* **DATA TO USE**:
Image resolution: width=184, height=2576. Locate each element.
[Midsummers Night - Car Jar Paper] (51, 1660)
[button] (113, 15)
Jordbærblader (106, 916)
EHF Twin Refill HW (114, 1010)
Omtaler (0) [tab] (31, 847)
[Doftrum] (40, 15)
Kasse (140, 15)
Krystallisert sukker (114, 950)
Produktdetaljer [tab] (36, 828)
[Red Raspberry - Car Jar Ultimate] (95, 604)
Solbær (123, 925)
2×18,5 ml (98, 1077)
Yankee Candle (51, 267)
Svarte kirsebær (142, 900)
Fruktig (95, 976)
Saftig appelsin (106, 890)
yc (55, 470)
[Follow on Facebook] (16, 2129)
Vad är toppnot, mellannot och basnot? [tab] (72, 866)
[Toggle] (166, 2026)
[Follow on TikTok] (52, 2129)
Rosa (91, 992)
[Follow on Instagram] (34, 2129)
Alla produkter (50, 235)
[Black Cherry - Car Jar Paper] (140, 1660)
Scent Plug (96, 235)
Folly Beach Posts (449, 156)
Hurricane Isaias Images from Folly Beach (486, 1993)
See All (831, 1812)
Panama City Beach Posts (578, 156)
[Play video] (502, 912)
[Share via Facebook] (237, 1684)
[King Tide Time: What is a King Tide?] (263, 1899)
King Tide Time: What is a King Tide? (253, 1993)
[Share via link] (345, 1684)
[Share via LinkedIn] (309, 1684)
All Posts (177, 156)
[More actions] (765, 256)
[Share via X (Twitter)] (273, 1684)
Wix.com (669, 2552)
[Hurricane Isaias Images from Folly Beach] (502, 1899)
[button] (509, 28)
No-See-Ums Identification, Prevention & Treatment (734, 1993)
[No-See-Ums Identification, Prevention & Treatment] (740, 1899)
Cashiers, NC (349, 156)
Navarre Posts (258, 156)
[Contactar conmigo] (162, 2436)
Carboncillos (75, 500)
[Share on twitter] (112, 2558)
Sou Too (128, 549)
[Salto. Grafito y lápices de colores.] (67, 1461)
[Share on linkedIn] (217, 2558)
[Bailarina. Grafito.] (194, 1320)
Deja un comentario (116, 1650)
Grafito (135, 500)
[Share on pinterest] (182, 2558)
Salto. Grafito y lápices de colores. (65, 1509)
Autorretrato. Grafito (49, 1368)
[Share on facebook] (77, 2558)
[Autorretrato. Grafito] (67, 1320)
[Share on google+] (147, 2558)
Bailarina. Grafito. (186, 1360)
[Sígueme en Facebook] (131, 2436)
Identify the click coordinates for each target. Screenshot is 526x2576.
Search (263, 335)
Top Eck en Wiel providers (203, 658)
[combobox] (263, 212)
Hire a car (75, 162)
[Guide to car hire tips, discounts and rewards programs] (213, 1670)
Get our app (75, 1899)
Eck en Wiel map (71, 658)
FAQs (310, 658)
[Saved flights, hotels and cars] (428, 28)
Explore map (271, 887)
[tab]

* **WHAT IS NEEDED**:
Every line above that contains the word "Treatment" should be reported.

* **EXERCISE RESPONSE**:
No-See-Ums Identification, Prevention & Treatment (734, 1993)
[No-See-Ums Identification, Prevention & Treatment] (740, 1899)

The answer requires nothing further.